I am always pleased to see them but also a bit relieved when they go home.
As promised, here is Mrs Groves’ Guide to Dog Care
Biscuits are an important part of training your dog. Make sure you have plenty in a tin and lots of sizes and colours, or your dog may become bored of them. Custard creams are always popular.
Practise shouting. A loud voice is easier for your dog to hear.
Make clear hand signs at your dog.
Remember you can buy new table legs at B&Q, and it’s good for your dog’s teeth to chew wood. (If dogs are upset, they may get hiccups.)
Keep a large supply of blankets, as your dog may eat them.

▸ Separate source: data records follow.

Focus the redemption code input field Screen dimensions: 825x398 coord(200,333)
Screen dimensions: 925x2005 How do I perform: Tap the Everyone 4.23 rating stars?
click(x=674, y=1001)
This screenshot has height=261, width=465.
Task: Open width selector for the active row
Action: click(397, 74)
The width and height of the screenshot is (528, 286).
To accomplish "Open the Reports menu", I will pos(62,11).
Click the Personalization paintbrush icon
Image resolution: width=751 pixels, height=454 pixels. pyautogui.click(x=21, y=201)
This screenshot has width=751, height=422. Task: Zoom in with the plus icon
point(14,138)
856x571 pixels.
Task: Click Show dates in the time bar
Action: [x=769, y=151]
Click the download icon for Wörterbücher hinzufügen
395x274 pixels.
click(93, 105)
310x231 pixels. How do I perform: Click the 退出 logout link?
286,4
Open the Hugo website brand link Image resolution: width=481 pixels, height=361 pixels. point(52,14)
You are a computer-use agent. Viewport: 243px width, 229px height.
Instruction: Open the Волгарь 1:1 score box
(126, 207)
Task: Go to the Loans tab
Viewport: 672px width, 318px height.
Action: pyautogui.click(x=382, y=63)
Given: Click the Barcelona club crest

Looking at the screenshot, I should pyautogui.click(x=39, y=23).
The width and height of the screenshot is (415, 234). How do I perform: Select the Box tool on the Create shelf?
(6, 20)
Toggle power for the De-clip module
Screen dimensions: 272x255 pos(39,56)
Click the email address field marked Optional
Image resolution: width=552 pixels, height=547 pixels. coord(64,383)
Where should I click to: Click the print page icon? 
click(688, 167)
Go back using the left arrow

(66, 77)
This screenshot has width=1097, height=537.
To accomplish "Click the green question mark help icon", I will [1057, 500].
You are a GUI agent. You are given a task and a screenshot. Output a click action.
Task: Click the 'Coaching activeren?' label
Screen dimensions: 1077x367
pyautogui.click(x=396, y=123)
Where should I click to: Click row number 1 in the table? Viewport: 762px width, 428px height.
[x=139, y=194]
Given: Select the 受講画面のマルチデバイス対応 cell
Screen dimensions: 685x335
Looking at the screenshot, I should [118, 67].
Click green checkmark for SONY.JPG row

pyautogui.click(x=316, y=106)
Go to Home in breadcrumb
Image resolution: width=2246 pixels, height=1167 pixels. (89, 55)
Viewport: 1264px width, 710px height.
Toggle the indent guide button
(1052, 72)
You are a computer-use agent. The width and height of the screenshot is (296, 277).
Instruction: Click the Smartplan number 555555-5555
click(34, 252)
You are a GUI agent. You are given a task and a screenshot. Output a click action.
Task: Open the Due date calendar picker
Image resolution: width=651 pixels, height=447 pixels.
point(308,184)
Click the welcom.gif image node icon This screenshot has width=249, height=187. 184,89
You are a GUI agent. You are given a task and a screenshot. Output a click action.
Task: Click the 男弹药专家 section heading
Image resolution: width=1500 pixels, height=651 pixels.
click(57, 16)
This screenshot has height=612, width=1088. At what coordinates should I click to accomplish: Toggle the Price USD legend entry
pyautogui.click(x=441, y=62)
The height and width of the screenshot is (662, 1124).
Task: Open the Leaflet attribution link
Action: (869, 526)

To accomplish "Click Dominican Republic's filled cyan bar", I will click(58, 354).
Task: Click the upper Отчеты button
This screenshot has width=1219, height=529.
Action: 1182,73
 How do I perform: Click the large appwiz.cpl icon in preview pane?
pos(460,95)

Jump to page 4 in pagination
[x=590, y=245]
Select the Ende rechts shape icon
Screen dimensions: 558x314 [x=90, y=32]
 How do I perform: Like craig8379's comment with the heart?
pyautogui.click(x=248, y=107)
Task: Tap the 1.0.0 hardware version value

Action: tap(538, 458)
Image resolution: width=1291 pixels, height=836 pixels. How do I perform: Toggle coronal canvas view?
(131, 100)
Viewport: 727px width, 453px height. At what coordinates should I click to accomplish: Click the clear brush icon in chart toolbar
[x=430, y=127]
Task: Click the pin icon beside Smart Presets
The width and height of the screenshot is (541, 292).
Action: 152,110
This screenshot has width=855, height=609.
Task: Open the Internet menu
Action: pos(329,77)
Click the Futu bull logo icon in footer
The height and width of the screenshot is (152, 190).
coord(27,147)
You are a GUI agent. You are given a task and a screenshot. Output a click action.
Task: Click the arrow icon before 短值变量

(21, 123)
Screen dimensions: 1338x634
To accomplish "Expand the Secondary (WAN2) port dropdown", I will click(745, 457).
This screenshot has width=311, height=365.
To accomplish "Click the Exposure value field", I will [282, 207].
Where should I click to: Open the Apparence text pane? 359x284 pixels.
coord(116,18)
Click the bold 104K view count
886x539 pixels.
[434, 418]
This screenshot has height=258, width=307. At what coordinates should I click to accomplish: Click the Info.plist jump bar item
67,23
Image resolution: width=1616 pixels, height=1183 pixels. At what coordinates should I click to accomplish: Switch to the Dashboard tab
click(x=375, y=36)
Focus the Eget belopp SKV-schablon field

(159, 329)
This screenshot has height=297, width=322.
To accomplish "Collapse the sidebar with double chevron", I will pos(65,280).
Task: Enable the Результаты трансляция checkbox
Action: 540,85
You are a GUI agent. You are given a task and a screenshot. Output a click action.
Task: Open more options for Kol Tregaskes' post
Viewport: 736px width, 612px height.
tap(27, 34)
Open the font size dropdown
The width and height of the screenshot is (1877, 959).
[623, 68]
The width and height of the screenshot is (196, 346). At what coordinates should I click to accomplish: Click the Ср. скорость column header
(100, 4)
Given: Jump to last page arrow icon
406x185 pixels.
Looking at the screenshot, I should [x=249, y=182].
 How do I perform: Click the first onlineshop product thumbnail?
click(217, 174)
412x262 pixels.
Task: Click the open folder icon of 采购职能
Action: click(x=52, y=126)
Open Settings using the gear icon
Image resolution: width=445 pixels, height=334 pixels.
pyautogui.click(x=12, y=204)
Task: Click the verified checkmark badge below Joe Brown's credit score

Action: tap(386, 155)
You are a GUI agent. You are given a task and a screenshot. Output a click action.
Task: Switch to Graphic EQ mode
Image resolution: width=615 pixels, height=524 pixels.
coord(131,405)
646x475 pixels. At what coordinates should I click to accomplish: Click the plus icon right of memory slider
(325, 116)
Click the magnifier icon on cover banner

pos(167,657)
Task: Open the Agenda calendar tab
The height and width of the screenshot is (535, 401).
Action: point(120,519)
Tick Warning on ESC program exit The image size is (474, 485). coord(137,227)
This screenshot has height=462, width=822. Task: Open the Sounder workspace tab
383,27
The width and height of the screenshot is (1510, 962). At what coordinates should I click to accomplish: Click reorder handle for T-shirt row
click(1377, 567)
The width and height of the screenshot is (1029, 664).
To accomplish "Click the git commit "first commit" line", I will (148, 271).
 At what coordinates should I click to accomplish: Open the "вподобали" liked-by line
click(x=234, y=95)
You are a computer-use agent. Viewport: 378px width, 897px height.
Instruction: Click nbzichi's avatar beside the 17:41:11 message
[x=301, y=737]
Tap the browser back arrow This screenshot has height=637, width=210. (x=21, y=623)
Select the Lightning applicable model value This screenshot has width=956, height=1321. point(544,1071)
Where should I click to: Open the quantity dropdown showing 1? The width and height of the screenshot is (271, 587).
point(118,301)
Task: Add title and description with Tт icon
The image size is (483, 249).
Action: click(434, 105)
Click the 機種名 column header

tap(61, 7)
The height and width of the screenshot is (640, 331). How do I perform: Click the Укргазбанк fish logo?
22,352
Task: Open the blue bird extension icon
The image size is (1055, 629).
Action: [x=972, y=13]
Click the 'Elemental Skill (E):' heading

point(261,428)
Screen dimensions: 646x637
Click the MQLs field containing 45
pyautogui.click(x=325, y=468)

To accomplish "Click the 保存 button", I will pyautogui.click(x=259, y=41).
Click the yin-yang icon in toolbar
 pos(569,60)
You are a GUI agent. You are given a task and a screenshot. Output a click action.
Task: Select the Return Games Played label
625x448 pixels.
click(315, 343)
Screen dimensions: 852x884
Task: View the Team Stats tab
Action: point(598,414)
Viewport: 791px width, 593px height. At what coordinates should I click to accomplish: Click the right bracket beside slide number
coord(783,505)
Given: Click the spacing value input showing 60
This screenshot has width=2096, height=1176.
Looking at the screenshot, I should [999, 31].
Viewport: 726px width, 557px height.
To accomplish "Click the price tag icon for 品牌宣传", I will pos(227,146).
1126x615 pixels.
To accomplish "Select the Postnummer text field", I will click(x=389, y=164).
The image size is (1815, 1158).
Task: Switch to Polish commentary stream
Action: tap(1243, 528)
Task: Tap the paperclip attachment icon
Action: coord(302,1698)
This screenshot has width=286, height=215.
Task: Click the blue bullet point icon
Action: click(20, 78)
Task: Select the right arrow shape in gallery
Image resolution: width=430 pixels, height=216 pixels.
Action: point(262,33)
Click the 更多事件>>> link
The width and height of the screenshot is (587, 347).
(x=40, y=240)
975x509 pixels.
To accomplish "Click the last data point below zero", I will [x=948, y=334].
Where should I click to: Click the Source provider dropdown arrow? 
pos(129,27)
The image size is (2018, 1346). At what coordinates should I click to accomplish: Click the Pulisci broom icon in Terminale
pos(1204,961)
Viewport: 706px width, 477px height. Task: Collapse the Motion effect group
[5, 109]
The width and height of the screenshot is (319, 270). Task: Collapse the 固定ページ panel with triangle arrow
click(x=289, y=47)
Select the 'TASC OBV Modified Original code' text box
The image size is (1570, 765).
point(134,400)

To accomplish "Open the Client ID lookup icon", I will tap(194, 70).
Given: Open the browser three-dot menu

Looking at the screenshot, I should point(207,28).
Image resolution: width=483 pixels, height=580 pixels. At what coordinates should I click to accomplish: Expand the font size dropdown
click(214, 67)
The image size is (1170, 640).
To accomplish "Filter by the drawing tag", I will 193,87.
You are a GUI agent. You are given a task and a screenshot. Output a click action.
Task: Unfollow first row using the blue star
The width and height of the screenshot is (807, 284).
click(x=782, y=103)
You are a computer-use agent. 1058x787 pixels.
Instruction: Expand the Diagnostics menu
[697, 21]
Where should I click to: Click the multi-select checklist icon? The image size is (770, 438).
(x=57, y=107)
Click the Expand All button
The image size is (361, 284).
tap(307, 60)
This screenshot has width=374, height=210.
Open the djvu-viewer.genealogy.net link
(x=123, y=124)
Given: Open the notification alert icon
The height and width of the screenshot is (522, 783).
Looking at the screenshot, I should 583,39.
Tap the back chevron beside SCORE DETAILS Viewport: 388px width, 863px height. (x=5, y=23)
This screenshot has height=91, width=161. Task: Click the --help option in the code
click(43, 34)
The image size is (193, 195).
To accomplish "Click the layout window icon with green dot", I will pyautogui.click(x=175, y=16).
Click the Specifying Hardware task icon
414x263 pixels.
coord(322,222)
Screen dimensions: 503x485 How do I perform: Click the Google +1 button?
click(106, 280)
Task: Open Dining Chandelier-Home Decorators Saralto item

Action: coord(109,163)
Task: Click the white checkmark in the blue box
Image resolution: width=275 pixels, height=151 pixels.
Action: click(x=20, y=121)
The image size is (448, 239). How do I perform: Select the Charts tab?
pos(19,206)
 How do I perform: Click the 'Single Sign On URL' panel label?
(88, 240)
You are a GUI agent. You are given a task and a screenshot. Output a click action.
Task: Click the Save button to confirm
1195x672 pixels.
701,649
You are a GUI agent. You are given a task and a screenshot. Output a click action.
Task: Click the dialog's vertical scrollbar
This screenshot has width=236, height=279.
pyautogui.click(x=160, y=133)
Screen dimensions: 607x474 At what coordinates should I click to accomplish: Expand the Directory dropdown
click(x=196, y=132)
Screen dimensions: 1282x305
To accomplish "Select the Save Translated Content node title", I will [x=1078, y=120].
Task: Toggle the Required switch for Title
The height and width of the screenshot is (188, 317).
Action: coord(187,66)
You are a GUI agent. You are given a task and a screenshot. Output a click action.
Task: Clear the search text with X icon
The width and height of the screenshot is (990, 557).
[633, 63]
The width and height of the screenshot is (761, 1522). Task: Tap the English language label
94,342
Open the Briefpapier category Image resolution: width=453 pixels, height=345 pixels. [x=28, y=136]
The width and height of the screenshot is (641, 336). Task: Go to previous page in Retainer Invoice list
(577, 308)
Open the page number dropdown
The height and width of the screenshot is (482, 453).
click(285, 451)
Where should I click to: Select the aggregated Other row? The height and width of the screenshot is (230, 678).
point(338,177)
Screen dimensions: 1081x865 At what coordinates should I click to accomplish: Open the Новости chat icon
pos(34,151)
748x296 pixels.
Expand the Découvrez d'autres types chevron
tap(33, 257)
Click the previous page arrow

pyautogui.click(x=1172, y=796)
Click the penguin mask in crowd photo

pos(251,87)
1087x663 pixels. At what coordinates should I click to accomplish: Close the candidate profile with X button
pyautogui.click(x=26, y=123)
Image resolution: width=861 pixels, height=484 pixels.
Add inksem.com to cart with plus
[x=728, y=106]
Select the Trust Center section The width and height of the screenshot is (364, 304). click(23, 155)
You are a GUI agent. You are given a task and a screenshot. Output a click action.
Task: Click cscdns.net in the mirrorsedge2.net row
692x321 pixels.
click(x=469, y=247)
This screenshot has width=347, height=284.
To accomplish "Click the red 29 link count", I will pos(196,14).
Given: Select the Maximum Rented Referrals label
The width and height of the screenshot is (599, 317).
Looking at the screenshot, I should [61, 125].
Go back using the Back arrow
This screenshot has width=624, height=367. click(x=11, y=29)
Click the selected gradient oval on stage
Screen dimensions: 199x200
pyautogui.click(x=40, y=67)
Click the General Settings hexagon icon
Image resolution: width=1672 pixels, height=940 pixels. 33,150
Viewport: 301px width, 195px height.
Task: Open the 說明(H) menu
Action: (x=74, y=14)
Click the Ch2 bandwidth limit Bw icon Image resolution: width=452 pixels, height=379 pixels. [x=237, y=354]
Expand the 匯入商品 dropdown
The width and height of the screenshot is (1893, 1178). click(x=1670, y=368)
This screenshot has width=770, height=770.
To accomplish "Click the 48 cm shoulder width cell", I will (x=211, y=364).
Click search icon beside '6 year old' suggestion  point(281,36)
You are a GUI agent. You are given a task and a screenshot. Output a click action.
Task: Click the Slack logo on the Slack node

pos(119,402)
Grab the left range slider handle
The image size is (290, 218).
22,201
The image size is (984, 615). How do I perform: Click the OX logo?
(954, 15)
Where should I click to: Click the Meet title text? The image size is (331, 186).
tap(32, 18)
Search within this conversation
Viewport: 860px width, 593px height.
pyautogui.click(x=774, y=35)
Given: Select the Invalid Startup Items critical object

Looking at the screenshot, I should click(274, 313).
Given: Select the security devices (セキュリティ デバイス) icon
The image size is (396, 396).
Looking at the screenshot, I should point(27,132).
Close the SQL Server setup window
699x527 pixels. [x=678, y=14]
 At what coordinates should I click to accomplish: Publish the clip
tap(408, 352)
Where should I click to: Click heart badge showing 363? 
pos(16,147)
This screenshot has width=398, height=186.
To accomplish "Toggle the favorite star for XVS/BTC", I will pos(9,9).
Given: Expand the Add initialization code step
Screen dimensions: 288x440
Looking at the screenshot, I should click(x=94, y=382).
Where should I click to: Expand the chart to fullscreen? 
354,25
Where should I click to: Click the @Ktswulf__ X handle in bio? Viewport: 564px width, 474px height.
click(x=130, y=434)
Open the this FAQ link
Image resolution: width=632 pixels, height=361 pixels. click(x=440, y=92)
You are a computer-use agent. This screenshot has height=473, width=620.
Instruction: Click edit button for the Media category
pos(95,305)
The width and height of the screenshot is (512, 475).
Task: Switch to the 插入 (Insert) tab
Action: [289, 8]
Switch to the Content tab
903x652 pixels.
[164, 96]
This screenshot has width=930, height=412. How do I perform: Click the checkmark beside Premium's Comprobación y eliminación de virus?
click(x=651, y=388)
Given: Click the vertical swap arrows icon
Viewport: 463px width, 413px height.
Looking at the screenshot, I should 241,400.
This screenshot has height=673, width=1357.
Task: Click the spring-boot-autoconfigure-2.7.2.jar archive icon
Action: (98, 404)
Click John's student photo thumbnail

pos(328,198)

Your dog will like to sleep in a warm spot. Keep a space by the stove in the kitchen for day time use and a rug on your bed at night.
Dogs often sulk and it’s best to ignore them.
Dogs that are a bit overweight should walk every day, even if there are horses, bicycles, hedgehogs or snails to upset them. That’s right, Gregor, they should walk every day. Then they will be slim and able to perform at the Red Triangle Cricket Field Fair at the end of the summer.